• EXTRACTED DATA:
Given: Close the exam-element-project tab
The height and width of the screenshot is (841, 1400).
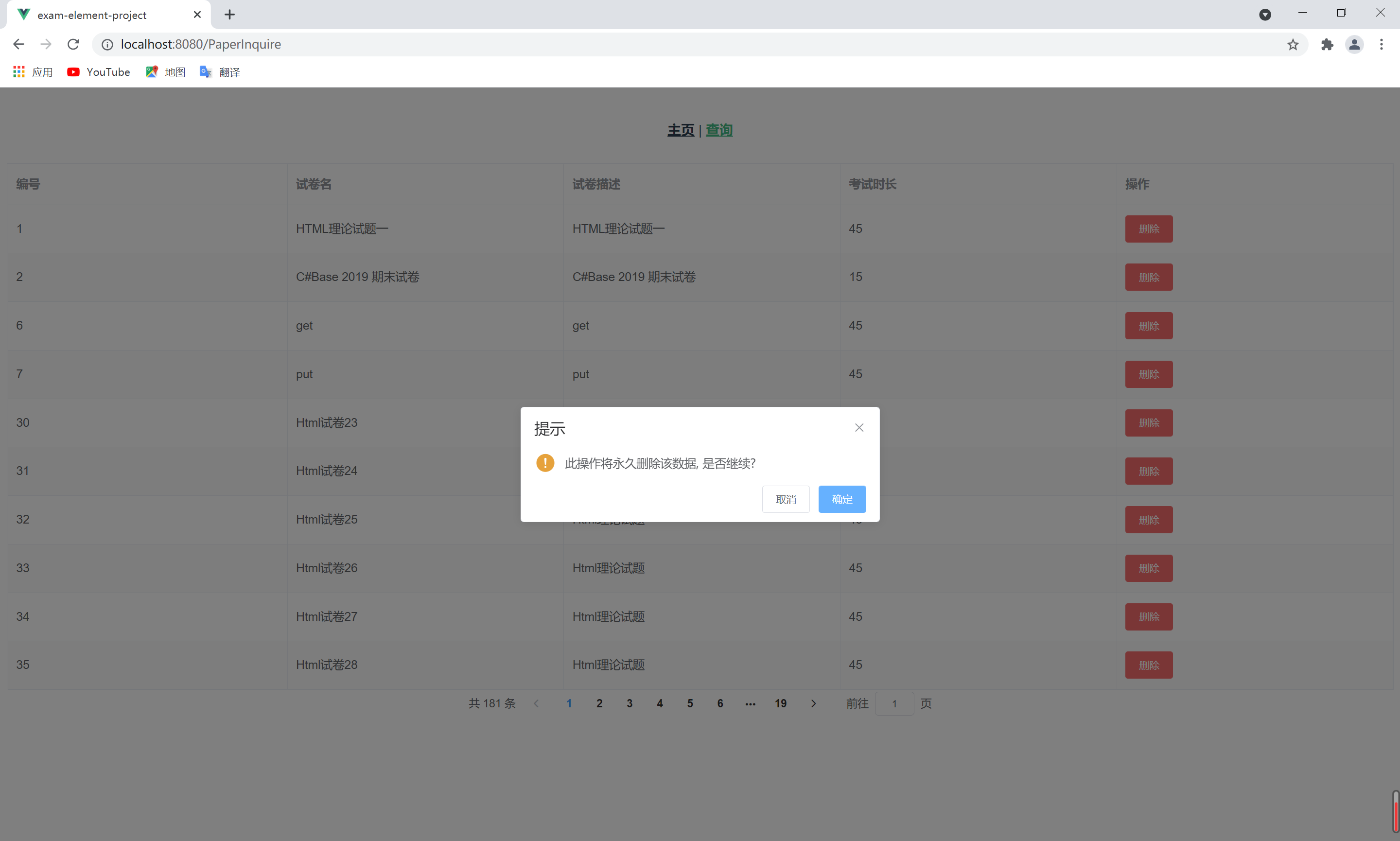Looking at the screenshot, I should pyautogui.click(x=197, y=15).
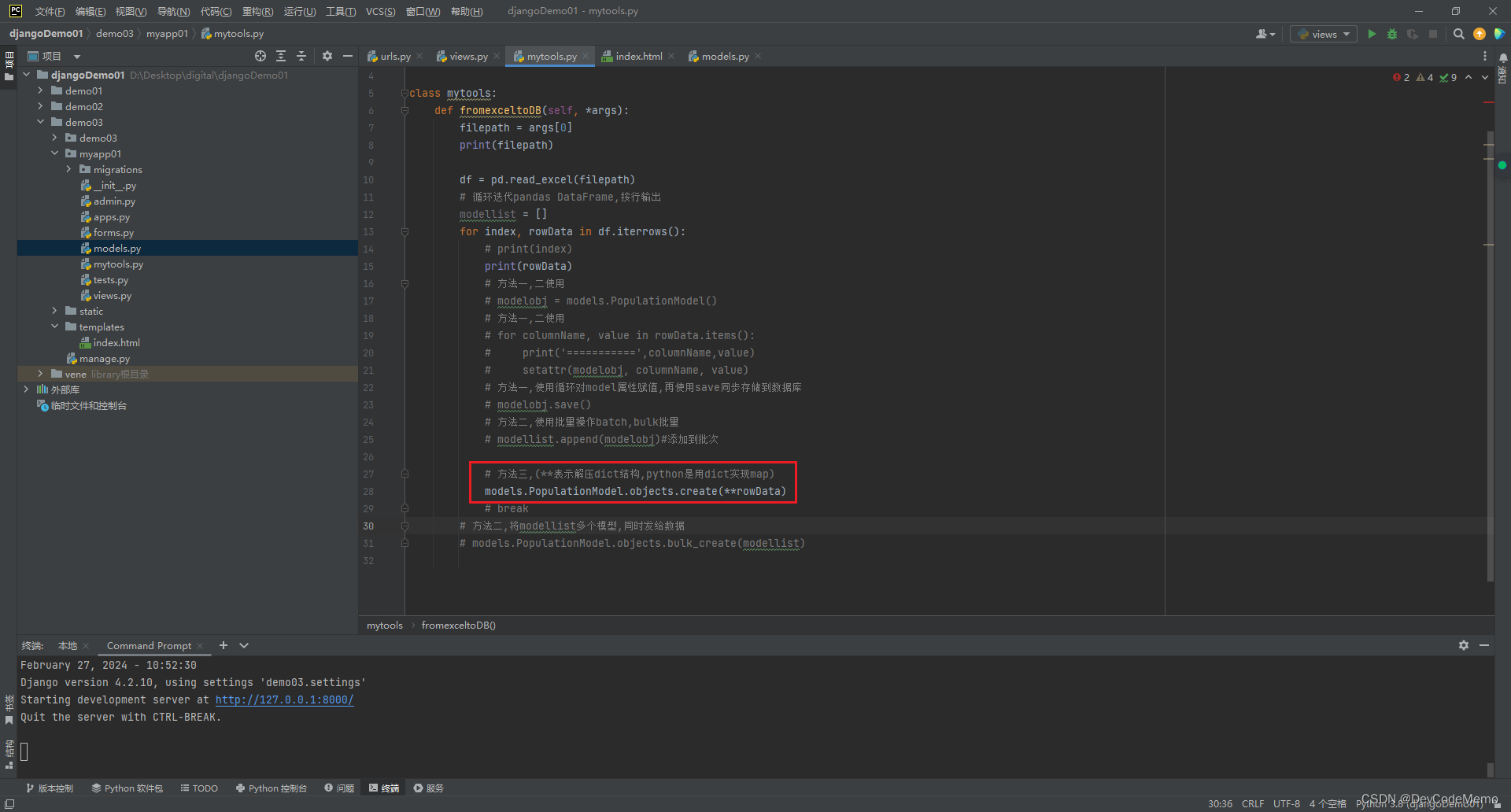1511x812 pixels.
Task: Open the notifications bell
Action: 1502,57

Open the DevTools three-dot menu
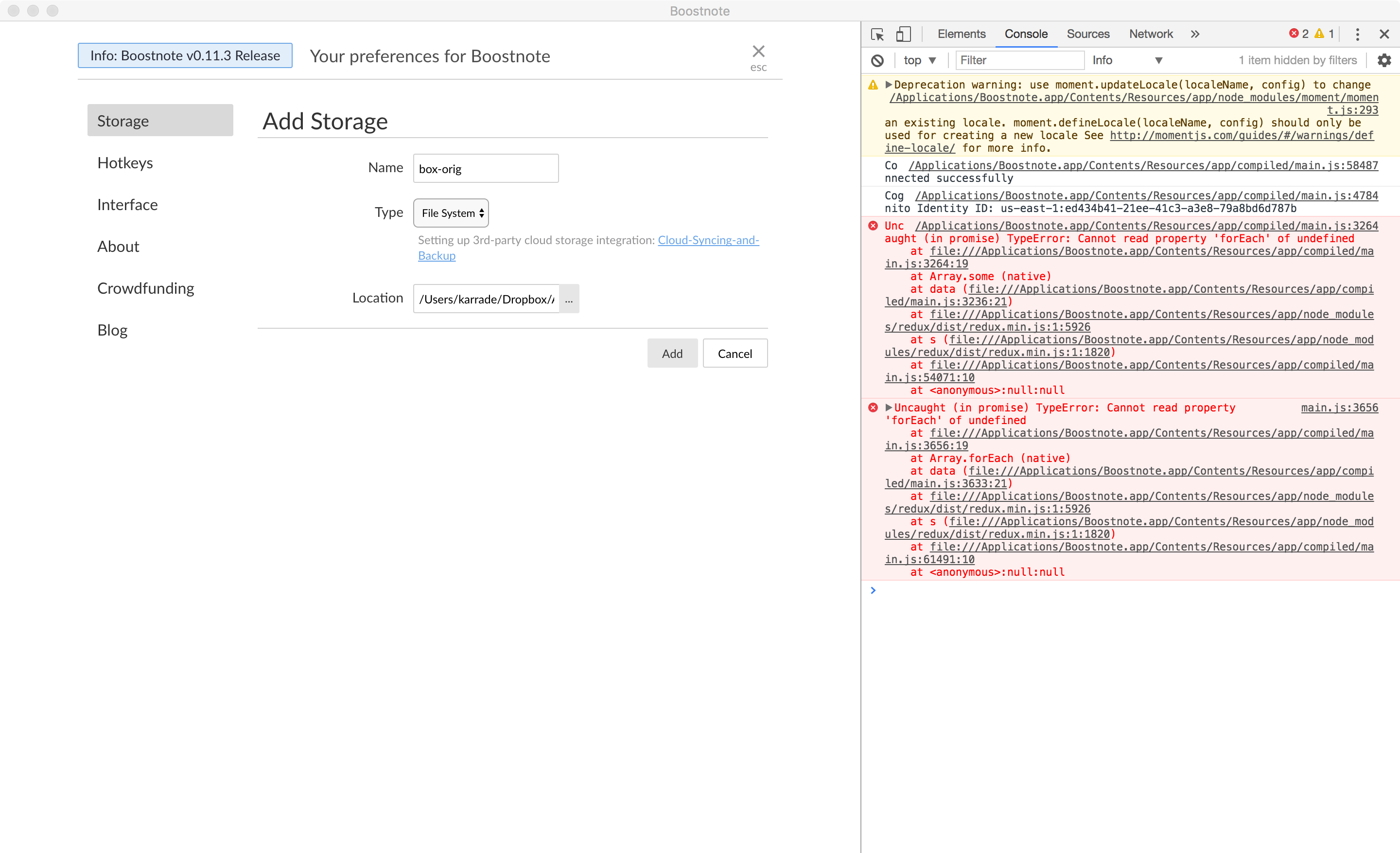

• EXERCISE: Where an entry holds a picture, drop it and transcribe everything else exactly.

• RESPONSE:
Given: Close the exam-element-project tab
The height and width of the screenshot is (841, 1400).
Looking at the screenshot, I should pyautogui.click(x=197, y=15).
1511x812 pixels.
Task: Open the notifications bell
Action: 1502,57

Open the DevTools three-dot menu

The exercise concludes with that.